I’m the mother of two kind and accomplished daughters, as well as a writer, linguist, and a traveler who has never been able to stay in one place for long. I’ve lived in Asia and Europe and have visited all fifty states, some with more enthusiasm than others, but even in the latter I can find inspiration for stories in the places and people along the road. I’ve seen a lot and want to see it all. My husband and I spend static time in the California Sierras and on Washington’s Olympic Peninsula. I've developed a honed ability to tune out almost anything and can write at home, on trips, or wherever inspiration hits. Steven King advises in On Writing that writers find a place to work that has a door to shut out all distraction. My door is in my brain.
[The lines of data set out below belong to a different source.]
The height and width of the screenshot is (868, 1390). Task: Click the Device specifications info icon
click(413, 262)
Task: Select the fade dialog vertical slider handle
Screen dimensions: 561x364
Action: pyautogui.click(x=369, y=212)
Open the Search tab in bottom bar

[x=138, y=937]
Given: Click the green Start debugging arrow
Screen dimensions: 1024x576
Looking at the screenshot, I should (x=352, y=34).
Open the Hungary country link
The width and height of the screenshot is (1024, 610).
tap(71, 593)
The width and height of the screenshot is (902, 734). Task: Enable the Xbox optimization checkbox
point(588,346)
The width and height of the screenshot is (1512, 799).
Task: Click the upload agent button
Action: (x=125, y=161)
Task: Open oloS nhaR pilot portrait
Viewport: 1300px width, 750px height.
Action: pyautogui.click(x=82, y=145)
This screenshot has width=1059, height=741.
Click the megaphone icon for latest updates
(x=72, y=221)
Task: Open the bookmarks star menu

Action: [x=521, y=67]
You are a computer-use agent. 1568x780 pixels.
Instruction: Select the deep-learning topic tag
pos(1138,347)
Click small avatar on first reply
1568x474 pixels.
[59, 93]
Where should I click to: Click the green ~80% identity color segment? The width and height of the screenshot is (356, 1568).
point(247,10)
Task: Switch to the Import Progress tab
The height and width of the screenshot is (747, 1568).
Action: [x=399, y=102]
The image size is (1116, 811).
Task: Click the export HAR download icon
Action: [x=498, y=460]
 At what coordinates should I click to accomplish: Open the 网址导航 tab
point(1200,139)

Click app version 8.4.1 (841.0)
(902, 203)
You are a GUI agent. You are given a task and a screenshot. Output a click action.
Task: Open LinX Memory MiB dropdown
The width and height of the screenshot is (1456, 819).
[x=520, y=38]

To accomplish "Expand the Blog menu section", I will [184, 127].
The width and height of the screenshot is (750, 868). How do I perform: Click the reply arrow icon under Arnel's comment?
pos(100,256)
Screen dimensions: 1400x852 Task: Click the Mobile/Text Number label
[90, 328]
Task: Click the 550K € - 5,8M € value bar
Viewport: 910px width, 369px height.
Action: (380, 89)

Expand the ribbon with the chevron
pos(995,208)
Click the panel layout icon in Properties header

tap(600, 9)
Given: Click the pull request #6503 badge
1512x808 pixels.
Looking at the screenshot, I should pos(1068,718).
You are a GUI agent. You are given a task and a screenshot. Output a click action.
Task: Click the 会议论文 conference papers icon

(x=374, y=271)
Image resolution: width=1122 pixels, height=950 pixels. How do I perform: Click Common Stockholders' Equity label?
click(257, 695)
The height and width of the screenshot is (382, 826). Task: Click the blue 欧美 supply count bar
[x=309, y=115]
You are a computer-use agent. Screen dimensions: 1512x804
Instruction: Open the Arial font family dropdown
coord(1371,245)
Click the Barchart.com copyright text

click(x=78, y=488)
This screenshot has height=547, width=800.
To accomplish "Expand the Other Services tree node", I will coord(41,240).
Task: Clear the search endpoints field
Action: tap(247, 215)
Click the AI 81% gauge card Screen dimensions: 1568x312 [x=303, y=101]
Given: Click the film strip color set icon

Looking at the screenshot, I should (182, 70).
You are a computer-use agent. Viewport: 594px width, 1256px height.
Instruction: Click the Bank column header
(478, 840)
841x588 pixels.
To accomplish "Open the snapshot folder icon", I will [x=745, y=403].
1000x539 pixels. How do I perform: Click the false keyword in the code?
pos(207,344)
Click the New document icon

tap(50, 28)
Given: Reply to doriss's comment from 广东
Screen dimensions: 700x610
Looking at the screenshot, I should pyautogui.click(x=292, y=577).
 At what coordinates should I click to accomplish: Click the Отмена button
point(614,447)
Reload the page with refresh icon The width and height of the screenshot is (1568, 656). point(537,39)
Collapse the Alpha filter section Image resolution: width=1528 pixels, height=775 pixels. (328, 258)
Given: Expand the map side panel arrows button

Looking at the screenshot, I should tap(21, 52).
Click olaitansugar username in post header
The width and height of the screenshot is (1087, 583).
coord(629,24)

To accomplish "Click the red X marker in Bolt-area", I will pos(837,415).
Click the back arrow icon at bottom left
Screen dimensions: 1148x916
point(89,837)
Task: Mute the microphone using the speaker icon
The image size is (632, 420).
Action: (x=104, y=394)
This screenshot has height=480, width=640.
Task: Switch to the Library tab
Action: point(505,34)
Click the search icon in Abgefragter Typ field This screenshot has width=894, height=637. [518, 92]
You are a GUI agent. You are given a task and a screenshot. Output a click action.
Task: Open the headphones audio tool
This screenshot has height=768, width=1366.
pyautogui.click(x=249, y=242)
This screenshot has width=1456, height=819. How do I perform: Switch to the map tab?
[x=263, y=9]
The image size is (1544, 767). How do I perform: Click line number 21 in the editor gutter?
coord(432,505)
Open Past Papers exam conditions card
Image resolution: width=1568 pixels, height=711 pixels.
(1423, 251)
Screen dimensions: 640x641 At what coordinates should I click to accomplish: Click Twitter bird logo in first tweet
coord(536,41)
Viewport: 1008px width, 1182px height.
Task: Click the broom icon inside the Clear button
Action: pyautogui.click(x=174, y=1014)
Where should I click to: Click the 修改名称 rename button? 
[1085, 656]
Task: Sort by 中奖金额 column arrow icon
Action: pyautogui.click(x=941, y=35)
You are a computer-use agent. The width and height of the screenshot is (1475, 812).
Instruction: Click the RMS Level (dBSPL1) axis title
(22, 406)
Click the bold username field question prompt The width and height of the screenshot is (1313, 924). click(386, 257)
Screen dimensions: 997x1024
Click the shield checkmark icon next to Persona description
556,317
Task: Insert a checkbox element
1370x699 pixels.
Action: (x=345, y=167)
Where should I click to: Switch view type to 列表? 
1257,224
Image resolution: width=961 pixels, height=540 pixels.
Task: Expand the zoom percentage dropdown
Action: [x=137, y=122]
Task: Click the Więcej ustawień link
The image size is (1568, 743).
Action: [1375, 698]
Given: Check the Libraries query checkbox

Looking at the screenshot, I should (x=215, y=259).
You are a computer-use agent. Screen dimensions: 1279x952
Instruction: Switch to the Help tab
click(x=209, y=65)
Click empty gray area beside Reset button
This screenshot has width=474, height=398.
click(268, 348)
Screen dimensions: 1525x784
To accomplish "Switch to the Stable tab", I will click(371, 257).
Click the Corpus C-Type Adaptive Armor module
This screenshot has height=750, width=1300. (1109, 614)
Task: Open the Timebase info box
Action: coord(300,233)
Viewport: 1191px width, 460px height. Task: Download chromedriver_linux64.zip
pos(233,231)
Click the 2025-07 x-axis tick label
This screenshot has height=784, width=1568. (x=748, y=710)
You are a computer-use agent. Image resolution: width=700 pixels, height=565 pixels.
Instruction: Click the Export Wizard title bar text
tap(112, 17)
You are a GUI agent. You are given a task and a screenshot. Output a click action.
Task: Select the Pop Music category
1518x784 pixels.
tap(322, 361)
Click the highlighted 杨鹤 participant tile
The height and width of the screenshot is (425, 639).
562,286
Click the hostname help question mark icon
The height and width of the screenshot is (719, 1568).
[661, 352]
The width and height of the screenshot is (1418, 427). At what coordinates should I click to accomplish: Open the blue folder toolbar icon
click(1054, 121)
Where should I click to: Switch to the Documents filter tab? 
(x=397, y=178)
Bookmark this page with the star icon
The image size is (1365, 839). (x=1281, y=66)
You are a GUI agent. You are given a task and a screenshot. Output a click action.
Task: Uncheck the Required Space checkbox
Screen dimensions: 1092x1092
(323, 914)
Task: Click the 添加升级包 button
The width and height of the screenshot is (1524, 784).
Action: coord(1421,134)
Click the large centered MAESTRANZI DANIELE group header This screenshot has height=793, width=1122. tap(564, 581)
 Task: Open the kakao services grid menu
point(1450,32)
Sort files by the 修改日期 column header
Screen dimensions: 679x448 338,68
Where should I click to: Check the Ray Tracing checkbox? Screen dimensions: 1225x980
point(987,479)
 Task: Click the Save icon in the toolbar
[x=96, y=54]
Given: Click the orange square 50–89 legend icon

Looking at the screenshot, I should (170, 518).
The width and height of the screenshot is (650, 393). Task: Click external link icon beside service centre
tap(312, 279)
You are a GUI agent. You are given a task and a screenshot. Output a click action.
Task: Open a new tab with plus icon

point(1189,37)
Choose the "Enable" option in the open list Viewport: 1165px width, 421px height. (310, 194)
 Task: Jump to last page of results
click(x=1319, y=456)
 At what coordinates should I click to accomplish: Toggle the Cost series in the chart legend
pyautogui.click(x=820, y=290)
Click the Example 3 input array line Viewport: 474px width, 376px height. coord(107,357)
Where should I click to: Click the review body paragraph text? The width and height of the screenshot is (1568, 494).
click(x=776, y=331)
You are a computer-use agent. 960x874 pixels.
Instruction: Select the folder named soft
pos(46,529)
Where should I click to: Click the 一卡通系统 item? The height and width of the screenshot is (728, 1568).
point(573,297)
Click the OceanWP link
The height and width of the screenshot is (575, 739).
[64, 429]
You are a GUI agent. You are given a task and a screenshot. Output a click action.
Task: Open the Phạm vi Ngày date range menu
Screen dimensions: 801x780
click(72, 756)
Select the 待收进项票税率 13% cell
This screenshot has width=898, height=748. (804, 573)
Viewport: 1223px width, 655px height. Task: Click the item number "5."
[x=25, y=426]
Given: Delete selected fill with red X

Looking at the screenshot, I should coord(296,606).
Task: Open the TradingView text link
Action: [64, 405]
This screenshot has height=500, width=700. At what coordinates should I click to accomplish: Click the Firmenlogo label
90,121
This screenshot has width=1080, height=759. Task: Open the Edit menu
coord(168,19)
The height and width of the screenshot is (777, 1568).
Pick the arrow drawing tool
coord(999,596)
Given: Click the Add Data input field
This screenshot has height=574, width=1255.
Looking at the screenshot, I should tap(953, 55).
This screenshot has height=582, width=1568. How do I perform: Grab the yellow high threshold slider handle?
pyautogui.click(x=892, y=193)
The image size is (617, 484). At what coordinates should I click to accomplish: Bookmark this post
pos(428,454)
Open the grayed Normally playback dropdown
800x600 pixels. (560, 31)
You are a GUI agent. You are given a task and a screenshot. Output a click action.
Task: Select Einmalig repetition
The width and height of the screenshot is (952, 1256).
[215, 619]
 My fascination with language and its power took me into the Linguistics program at Rice University. I learned that language is a living, evolving organism that reflects the culture that uses it. Literature, one implementation of language, does the same. Dickens filled pages with descriptive details aimed at readers who had no screens, only imagination and time to digest his words. Writers now must satisfy consumers accustomed to the immediacy of media and impatient for the punchline. The writer, as a part of a culture, documents that culture just as Dickens did his, and our culture has little appreciation for a writer's self-indulgent prattle. Faulkner had it right: kill your darlings. I’ve populated cemeteries with mine, pieces of lyrical excellence one and all.

In answer to an oft-asked question, Feicht is Germanic, but has been Americanized to sound like "fight."